Reasons not to involve agents in the quality process:
- Agents spend time when involved in the quality process. Every second that the agent does not spend handling the customers does not directly contribute to performance. You may want to use only agent time when you have an extra capacity relative to the number of conversations.
- Your quality assurance process is in an early phase. Make sure you have a well-defined what exactly you want from agents and be very specific about what you want from them before asking them to do additional work.
When asking agents to perform additional tasks and activities always make sure their performance is not negatively impacted. Test any changes on the subset of agents (one team) and compare their key performance metrics such as customer satisfaction, number of handled engagements, engagement time, etc. with their performance before introducing the changes.
How Agents Can Be Involved
You have several options on how to involve agents in quality assurance.

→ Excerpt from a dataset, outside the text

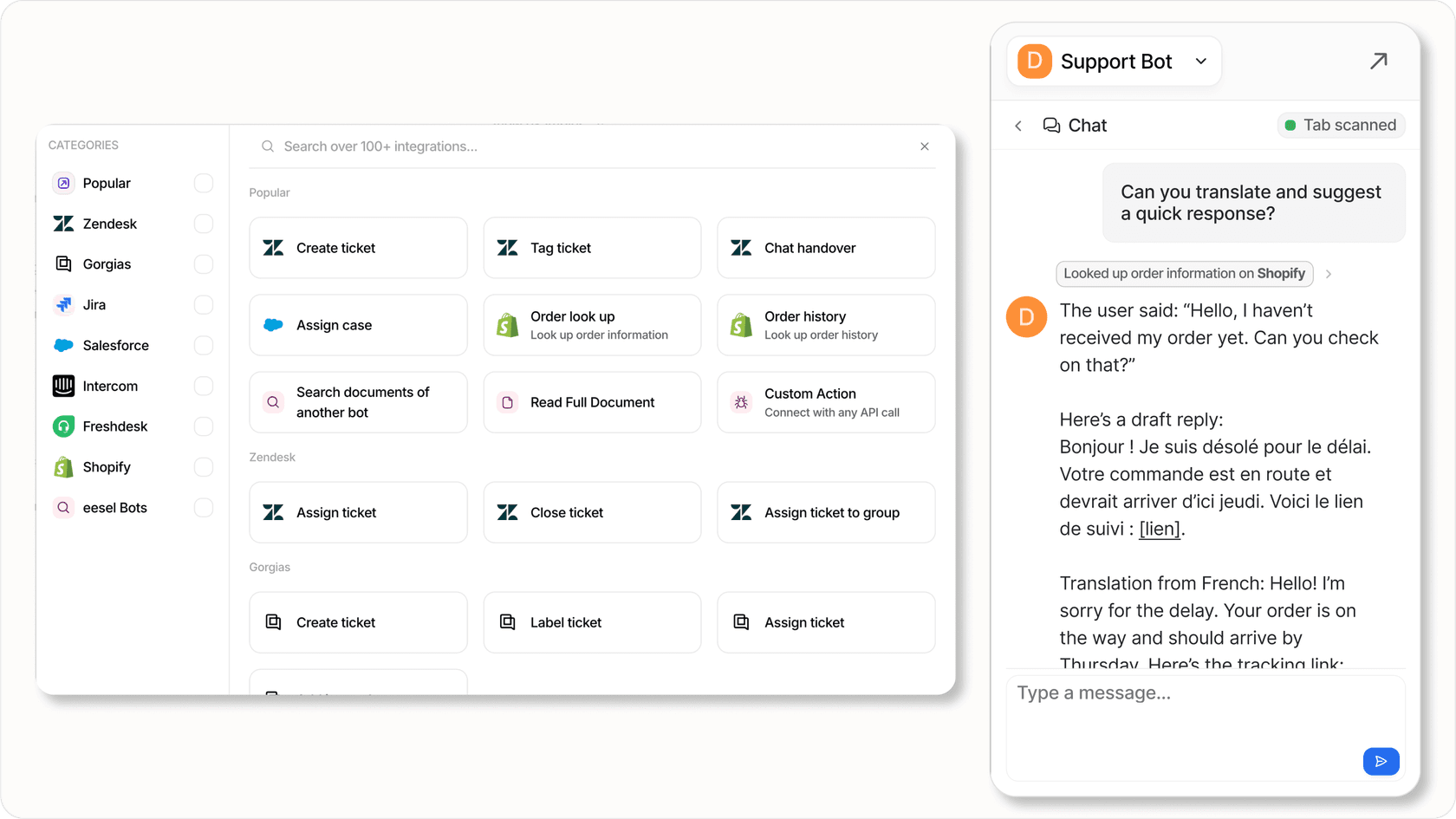Click the Intercom icon in the categories list

tap(63, 386)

You need to manage the balance between agents’ depth of involvement and thus the time they spend with it with the value you extract by involving agents in the process.
Acknowledge and Dispute Reviews
You can ask agents to acknowledge or dispute reviews on their engagements.
Acknowledging reviews by agents helps you:
- Make sure that agents have a good understanding of expectations and they gradually build a better understanding of what you and your customers require from them.
- Ensure that agents are aware of any feedback they receive in case you.
Comment on Customer Perspective
You can ask agents to guess how would the customer rate them. For engagements that also have the customer score, you can then report on differences between the agent estimate and the actual customer score. Looking at these differences can help you find multiple potential issues such as agent empathy with the customers, different customer expectations from your agents’ or company expectations, etc.
The advantage of letting agents estimate customer satisfaction is that you will get an estimate of customer satisfaction for cases in which the customer has not responded to the survey. This helps you to increase the coverage. To ensure this estimate is accurate you have to ensure that the agents are aligned with the customer's perspective on the engagements that have an actual customer review.
Let Agents Mark Issues Out of their Control
Many factors are out of agents’ control while still influencing customer satisfaction and agent performance. Agents have an incentive to identify those as resolving them can make their lives easier and have a positive influence on their overall performance.
Examples of issues you can ask agents to mark:
- Issues with the business process or policy. Agents feel that their processes (including scripts)or policies hurt their performance or prevent them from resolving customer issues.
- Issues with agent tools. Agents feel their agent desktop, other applications, and tools may prevent agents from resolving customer requests or slowing them down. Marking such cases may help to quantify these issues and help with their prioritization.
- Issues with customers. While your goal is to serve your customers there might be cases when the customer behavior is not acceptable and you want to protect your business and agents from abuse. Agents can mark these instances so these issues are addressed later.
Let Agents Mark Issues In their Control
It may sound counter-intuitive to ask agents to let their management know that they have done something wrong. With a proper incentive structure for that behavior, it is possible though.
Examples of issues you can ask agents to mark:
- “I did not know what to do.” — Helpful for coaching or improving training materials.
- “I did not understand what the customer wanted.” — Helpful for having a closer look at what customers want and an opportunity to reach back to the customer.
- “I made a mistake.” — You encourage agents to be honest about cases when they feel they have not done a great job. One incentive that you can use is to guarantee that self-reported issues will not be held against them. For example, conversations that have a self-reported problem will not be included in quality scores.